La missione di Dante - vv. 100-142
Inizia qui anche un altro punto importantissimo della Divina Commedia, che Dante introduce esprimendo nuovi dubbi rivolti al suo trisavolo: manifestando il suo timore di ripercussioni per la testimonianza che renderà col suo poema, da un lato, ma anche di perdere la fama presso i posteri se per prudenzà tacerà, dall'altro. Con le parole di Cacciaguida, Dante ribadisce la natura provvidenziale e sacrale del suo viaggio; Cacciaguida lo esorta infatti a non tacere, ma a levare alto il suo "grido" (v. 133: e si noti il richiamo alla Bibbia, in cui parimenti il Giovanni Battista "grida nel deserto"), che come il vento percuoterà le cime più alte, cioè i personaggi più in vista: solo chi avrà la coscienza sporca, d'altronde, potrà sentirsi colpito, mentre per gli altri l'opera, una volta "digerita", cioè meditata e assimilata, costituirà un "vital nutrimento".
Il dubbio di Dante è il metodo scelto dal poeta per mettere in evidenza in modo nettissimo il significato e la funzione che egli attribuiva alla propria opera in stretto collegamento con la sua vicenda personale di esule.

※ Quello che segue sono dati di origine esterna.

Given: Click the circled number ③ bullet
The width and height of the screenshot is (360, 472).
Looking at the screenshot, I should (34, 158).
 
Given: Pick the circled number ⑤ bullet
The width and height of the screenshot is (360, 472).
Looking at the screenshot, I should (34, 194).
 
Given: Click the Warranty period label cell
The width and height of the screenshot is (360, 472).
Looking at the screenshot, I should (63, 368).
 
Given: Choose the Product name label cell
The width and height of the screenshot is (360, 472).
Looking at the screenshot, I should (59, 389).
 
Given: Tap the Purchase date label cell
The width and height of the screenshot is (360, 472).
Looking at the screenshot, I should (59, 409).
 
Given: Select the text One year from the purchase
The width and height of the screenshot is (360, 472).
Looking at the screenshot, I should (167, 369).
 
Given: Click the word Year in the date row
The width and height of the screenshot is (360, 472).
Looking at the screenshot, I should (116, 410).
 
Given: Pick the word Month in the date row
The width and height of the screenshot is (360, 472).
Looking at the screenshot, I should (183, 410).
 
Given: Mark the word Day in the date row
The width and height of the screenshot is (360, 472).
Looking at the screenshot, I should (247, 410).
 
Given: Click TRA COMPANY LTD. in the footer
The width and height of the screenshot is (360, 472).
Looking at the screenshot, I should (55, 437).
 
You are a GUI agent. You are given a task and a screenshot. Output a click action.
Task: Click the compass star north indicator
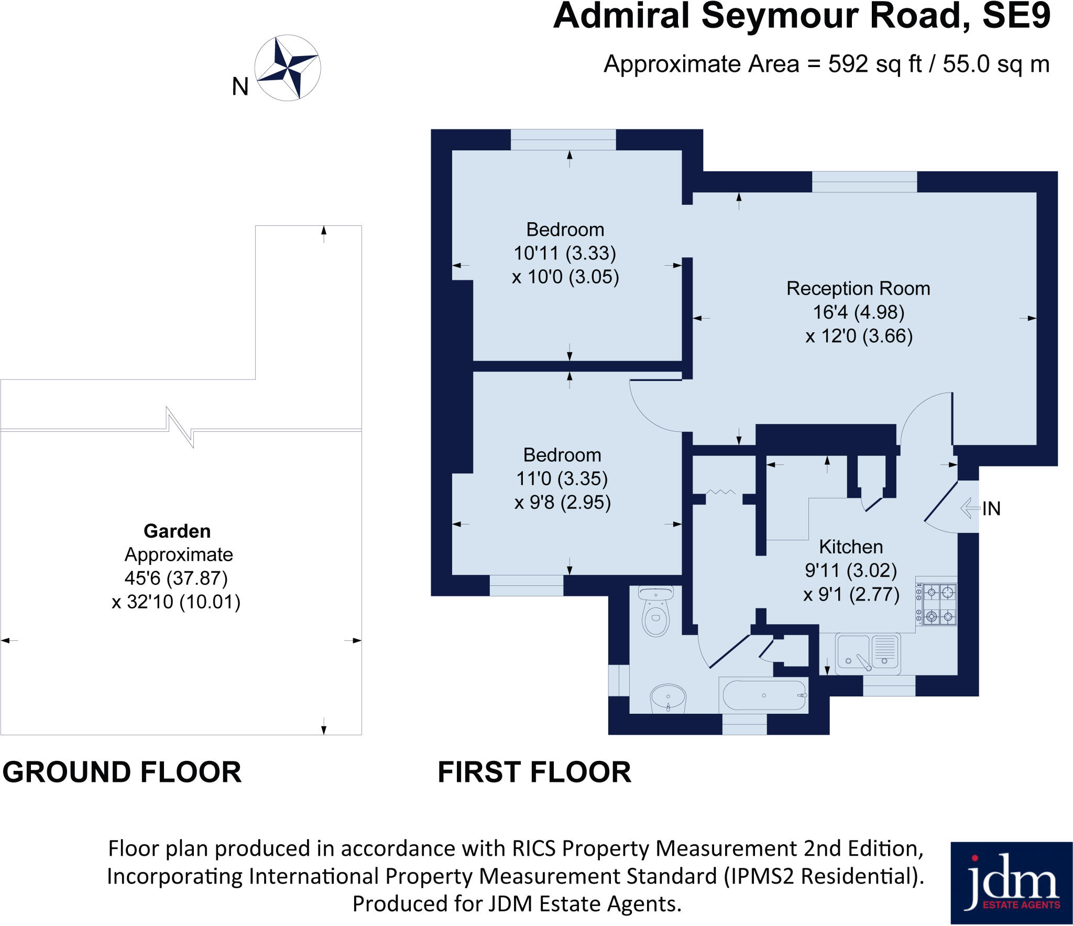pos(287,68)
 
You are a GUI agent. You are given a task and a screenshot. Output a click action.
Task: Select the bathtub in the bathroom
pos(764,695)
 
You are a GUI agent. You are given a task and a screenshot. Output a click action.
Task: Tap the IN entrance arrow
pos(970,508)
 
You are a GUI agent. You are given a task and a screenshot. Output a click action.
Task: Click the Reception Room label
pos(858,288)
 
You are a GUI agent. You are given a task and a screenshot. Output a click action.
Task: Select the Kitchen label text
pos(851,547)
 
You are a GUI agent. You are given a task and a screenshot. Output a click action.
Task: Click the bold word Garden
pos(177,531)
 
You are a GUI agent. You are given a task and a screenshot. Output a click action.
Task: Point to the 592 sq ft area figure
pos(874,64)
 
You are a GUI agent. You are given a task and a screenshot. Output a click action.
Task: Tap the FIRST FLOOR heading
pos(534,772)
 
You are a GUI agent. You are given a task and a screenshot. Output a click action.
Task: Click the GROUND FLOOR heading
pos(122,772)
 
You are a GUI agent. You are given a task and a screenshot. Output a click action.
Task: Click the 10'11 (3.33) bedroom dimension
pos(565,253)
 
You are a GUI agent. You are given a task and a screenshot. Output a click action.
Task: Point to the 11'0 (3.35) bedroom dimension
pos(562,478)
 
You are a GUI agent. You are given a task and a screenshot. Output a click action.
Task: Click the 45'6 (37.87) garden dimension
pos(176,578)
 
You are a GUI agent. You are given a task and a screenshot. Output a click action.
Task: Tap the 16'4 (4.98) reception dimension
pos(858,312)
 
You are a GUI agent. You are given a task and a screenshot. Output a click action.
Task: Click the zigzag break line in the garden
pos(180,427)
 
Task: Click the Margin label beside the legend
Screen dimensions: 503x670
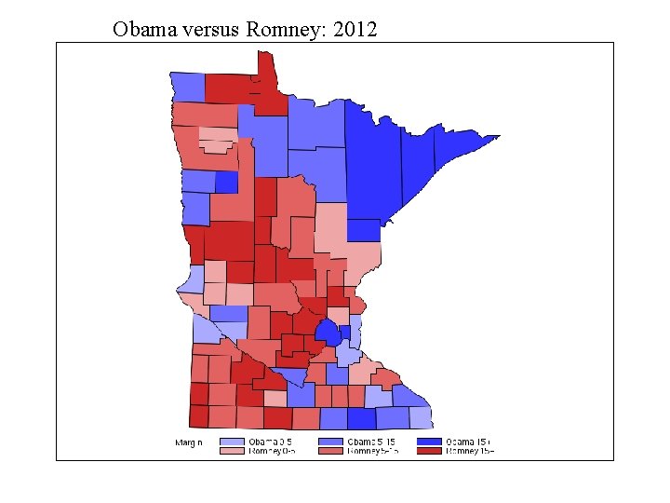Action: pos(189,442)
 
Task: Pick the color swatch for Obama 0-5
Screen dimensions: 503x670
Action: pos(232,441)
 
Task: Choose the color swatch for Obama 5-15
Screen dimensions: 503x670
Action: pos(330,441)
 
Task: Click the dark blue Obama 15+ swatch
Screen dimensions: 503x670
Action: pos(429,441)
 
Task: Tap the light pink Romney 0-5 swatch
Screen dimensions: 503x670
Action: pos(232,451)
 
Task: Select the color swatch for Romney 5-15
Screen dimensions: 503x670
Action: pos(330,451)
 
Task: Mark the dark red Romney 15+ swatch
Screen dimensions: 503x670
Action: pos(429,451)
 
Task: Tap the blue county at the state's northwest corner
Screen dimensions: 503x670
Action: pos(187,87)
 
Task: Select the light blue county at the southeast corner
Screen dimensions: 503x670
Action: pos(420,416)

Cacciaguida spiega le ragioni della condanna, illustra le esperienze dei primi tempi d'esilio, l'orgoglioso far parte per stesso, fino all'accoglienza a volte generosa (Bartolomeo della Scala) a volte umiliante:
«Tu proverai sì come sa di sale
lo pane altrui, e come è duro calle
lo scendere e 'l salir per l'altrui scale.»
Da questo racconto, nella forma cara a Dante della "profezia post eventum" emerge la figura austera del poeta che, escluso da ogni possibilità di intervenire nel concreto delle vicende politiche ma rivestito di dignità super partes proprio per la sua condizione di esule, è chiamato ad essere testimone di verità. Il dubbio sull'opportunità di un messaggio poetico troppo severo e sgradito ai potenti induce Cacciaguida a consacrare l'opera del poeta come vital nodrimento per chi la leggerà.
Questo significato altamente morale della Commedia non si comprenderebbe se Dante non fosse certo che per l'umanità sviata è possibile il ravvedimento. La profezia del cambiamento sarà confermata da san Pietro nel canto XXVII (vv.142-148) e anche in quel contesto il compito di Dante sarà severamente riaffermato (e non asconder quel ch'io non ascondo vv. 64-66). Ma lo stesso Cacciaguida pronuncia un solenne preambolo (vv.37-45) volto a consacrare le affermazioni successive sotto il sigillo della verità che procede da Dio.